## start DOCUMENT SECTION
THE HOURGLASS SANATORIUM

hs1“A gloriously perverse carnival air permeates The Hourglass Sanatorium, the sort of atmosphere that would be similarly at home in an Alejandro Jodorowsky or Fellini film. Bent figures in the threadbare finery of yesteryear — tattered cloaks, rumpled suits, crooked top hats — rub elbows with topless strippers amid the ruined relics of bygone splendor and in an atmosphere not of the timid and tempted soul seeking sin, being beckoned into the shadows by the luring finger or the sideshow barker’s promise of forbidden fruit; but instead of the brothel, the sideshow, the theater after hours, when those who labor to create our fantasies and illusions gather together to relax, to blow off steam, to end a long night’s work by unwinding in the company of one’s peers who, while not always pleasant, at least exist in the same frame of reference.”

 

And as a bonus, in case you are so inclined to read it, I moonlight as the Science Fiction Guy on a site called The Cultural Gutter and recently wrote about the first time I saw Rocky Horror Picture Show.

WHATEVER HAPPENED TO SATURDAY NIGHT?
## end DOCUMENT SECTION
## start EXTRACTED MATERIAL
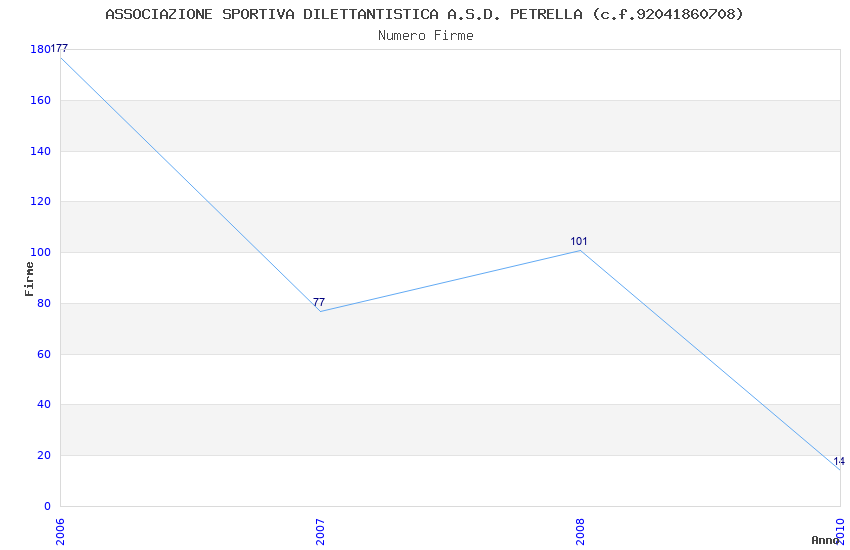850x550 pixels.
Task: Click the 2008 x-axis tick label
Action: (x=580, y=531)
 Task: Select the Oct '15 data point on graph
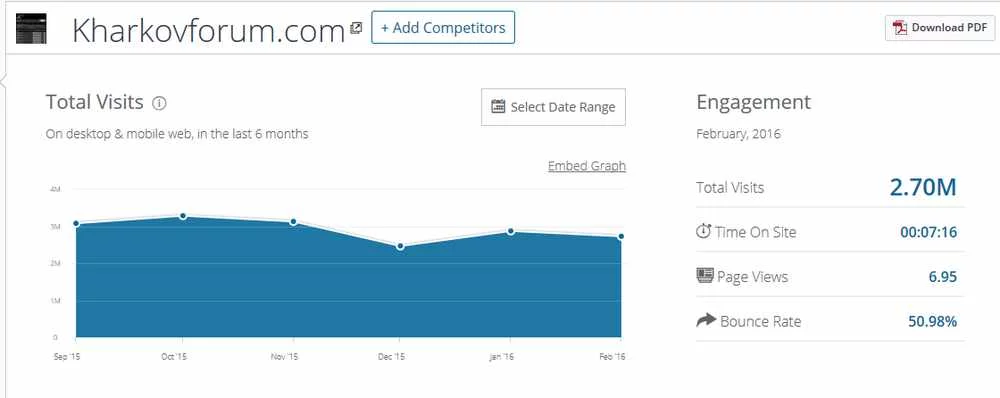(x=183, y=216)
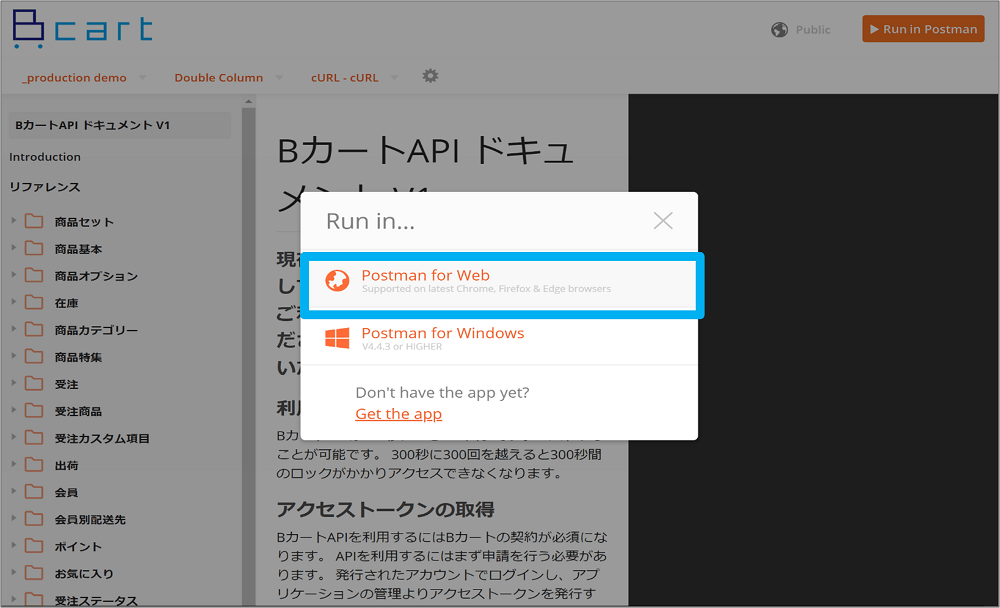Close the Run in dialog with X
The image size is (1000, 608).
[663, 221]
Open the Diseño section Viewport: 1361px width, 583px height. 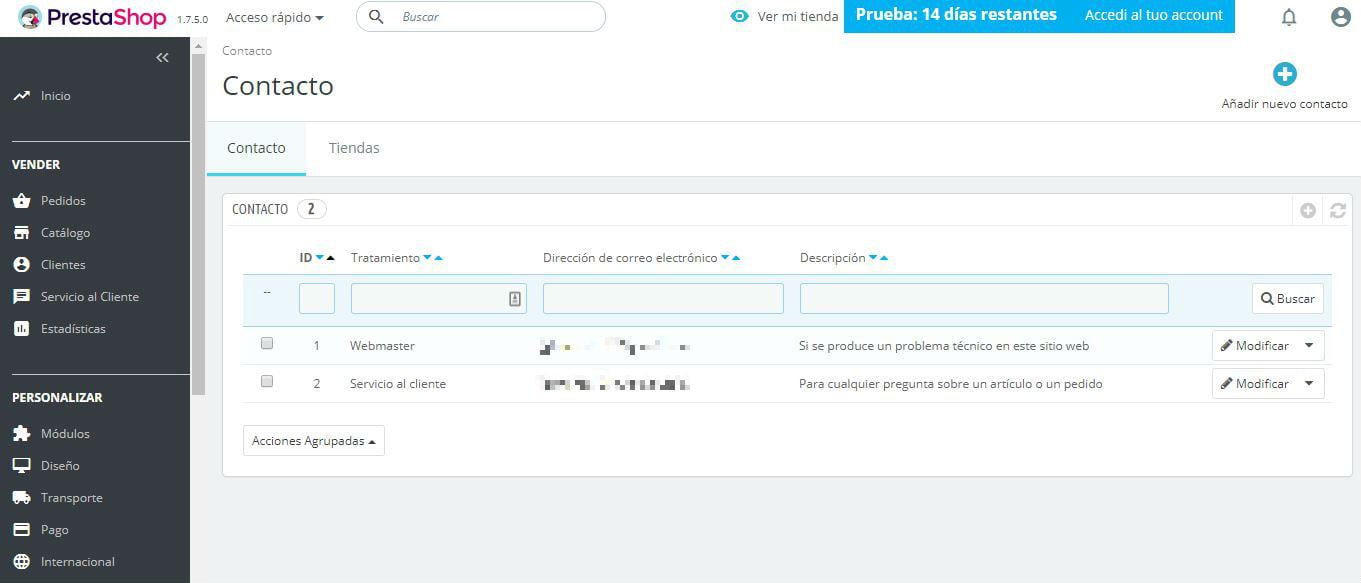coord(58,465)
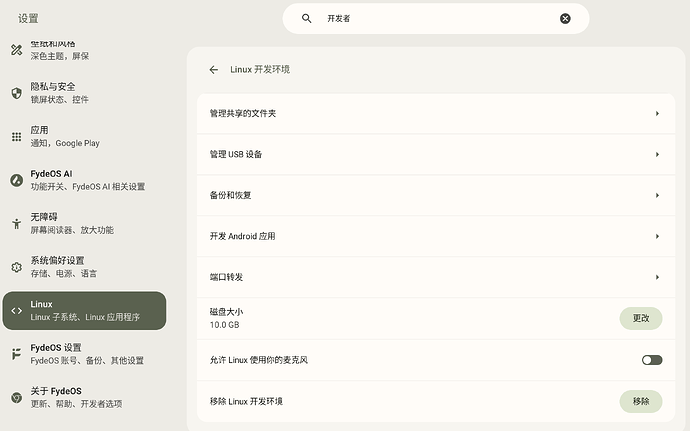Select Linux section in sidebar
Screen dimensions: 690x431
point(84,310)
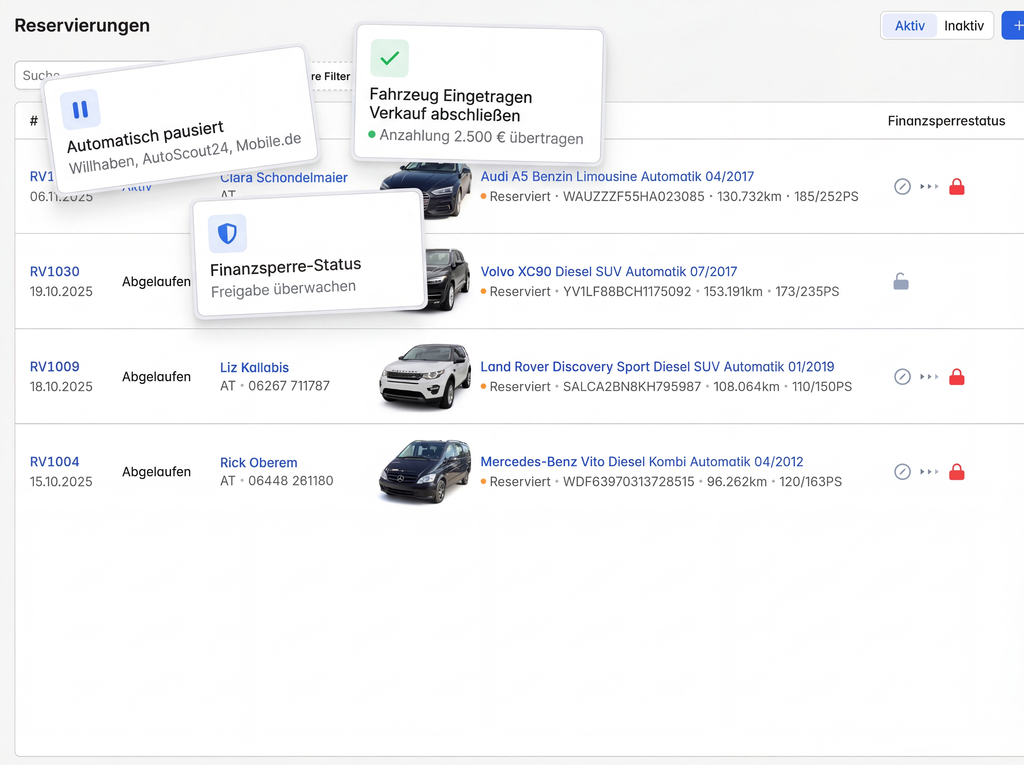Click the red lock icon for Audi A5
1024x765 pixels.
(x=956, y=187)
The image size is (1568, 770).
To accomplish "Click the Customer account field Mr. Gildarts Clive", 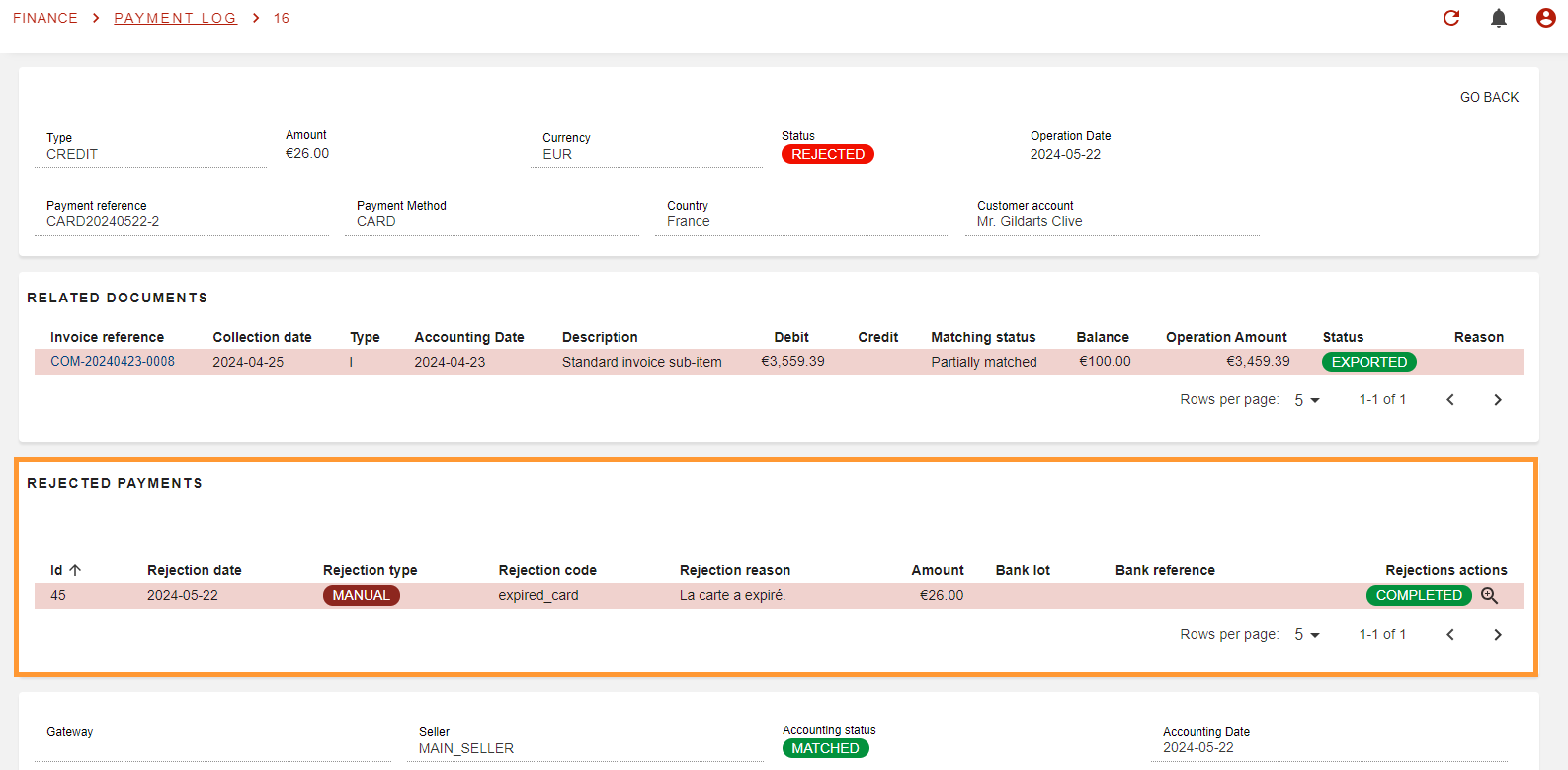I will point(1030,221).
## end EXTRACTED MATERIAL
REQUEST 1: Write out the part of the Hourglass Sanatorium text between "And as a bonus, in" and "Horror Picture Show.", inclusive.
REQUEST 2:
Based on the Hourglass Sanatorium text, is each statement true? Answer yes or no and quote the exact words that decide it.
(a) The atmosphere is said to be one that would fit in a Fellini film.
(b) The writer moonlights as the Science Fiction Guy on a site called The Cultural Gutter.
(c) The writer recently wrote about the last time they saw Rocky Horror Picture Show.

EXERCISE RESPONSE 1:
And as a bonus, in case you are so inclined to read it, I moonlight as the Science Fiction Guy on a site called The Cultural Gutter and recently wrote about the first time I saw Rocky Horror Picture Show.

EXERCISE RESPONSE 2:
(a) Yes: "the sort of atmosphere that would be similarly at home in an Alejandro Jodorowsky or Fellini film"
(b) Yes: "I moonlight as the Science Fiction Guy on a site called The Cultural Gutter"
(c) No: "recently wrote about the first time I saw Rocky Horror Picture Show"